Competition law | Academy trusts

Does competition law apply to academy trusts?

This article was first published in Schools Week on 13 November 2017

As multi-academy trusts come to dominate in so many areas, concerns are raised about unfair competition and less choice for parents. But the mechanism for challenging a MAT’s dominance is not at all clear, as education law expert Russell Holland explains.

The Competition and Markets Authority (CMA) was established in 2014 to combine the functions of the former Competition Commission and Office of Fair Trading. It is most likely to feature in the news for its work in commercial areas, and you might recently have seen its work on the proposed merger of Fox and Sky News.

At first sight it may not seem to have much to do with education. However, back in 2015, the CMA did write an official letter to schools about school uniforms. It pointed out that some schools’ uniforms policy, in which parents could see bills of hundreds of pounds, could be in breach of competition law, and reminded leaders and their suppliers of its power to issue fines or make directions about anti-competitive behaviour.
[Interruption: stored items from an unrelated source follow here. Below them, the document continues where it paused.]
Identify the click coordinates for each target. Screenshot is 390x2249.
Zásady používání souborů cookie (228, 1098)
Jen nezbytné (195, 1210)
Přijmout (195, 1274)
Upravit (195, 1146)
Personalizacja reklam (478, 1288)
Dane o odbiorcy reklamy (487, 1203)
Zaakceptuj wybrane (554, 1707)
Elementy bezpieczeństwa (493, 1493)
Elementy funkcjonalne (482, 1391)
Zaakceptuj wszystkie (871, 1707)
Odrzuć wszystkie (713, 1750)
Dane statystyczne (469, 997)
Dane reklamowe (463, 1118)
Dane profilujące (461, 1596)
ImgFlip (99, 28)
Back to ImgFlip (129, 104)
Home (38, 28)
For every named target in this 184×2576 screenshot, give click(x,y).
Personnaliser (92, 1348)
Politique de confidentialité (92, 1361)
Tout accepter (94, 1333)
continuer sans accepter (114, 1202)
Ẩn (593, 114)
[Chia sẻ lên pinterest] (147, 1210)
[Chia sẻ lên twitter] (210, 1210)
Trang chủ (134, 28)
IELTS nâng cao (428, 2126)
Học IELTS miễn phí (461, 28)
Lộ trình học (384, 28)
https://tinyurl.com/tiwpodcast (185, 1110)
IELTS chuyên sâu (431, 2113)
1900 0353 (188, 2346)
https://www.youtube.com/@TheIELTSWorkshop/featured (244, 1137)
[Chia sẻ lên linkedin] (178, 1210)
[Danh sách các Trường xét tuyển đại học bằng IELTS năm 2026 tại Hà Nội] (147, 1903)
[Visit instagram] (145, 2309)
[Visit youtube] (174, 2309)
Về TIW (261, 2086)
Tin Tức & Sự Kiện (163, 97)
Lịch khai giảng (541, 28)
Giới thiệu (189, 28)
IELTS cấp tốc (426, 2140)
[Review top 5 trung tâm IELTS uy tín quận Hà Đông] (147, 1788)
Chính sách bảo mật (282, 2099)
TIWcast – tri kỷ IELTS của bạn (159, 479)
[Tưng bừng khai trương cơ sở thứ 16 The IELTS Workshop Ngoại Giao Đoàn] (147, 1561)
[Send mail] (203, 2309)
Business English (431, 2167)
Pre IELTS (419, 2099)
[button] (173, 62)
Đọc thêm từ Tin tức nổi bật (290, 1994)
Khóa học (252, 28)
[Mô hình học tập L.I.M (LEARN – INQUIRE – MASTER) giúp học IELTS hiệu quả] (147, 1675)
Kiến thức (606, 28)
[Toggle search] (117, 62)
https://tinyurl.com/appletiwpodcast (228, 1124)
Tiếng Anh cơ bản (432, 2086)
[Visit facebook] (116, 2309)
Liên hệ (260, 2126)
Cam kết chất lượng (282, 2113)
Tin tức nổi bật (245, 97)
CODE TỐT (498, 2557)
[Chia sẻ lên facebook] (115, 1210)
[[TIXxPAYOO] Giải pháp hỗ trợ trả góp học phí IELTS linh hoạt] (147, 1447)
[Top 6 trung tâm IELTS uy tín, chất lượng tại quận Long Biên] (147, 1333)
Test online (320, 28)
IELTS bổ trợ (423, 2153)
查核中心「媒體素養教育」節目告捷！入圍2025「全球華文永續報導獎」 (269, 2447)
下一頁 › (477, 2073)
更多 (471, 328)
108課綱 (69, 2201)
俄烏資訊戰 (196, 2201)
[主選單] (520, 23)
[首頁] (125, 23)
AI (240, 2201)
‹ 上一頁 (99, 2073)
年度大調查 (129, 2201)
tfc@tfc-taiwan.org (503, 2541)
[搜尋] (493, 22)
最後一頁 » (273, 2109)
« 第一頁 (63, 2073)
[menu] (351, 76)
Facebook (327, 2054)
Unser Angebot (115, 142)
Legally speaking, multi-academy trusts (MATs) have an unusual status. They combine aspects both of private and public organisations and pose interesting legal issues. An MAT is a private company and must comply with company law, but they are also an exempt charity, so charity law also affects them.

They have a master funding agreement with the education secretary, but also individual supplemental funding agreements for each of their schools. These funding agreements are drafted as contracts, and elements of the agreement require academies to comply with statute law which would not otherwise apply to an academy.

They are regulated by the Department for Education through the Education and Skills Funding Agency. If they want to expand, then some powers are exercised by the education secretary, through the Regional Schools Commissioner (RSC) and the Head Teacher Board (HTB). So, MATs are subject to both private and public legal challenges and are regulated by both contract/regulatory powers. They do not therefore neatly fit any one legal category.

So, if someone has concerns that a MAT has a dominant role in a particular area, what can they do?

The starting point would be to look to the DfE’s decisions which have come through the RSC and the HTB. These could be challenged with a judicial review, an instrument through which a High Court judge is asked to determine whether a public body has acted unlawfully and outside its powers or otherwise in a way that is unreasonable or irrational. This is a matter for principles of public law rather than competition law, and interestingly, there is currently no case law in this area.

Given that there is limited guidance on the way in which decisions by the RSC/HTB are reached at present, you would have to base your argument that a MAT is dominating its local area more on educational standards rather than competition law.

In order for the CMA to exercise its powers of competition law, it would first need to determine that a MAT was a business undertaking economic activities in a relevant market. Further technical legal points arise when making an assessment about whether or not there is dominance in this market, or abuse. It is difficult to see how such arguments could be made successfully in respect of a MAT’s expansion.

Given the government’s continued drive towards academisation and free schools, it is likely that there will continue to be considerable debate about the growth of MATs and the way in which they are regulated. From a legal perspective, such concerns are likely to be addressed primarily through policy reform, using the principles of public law rather than competition law.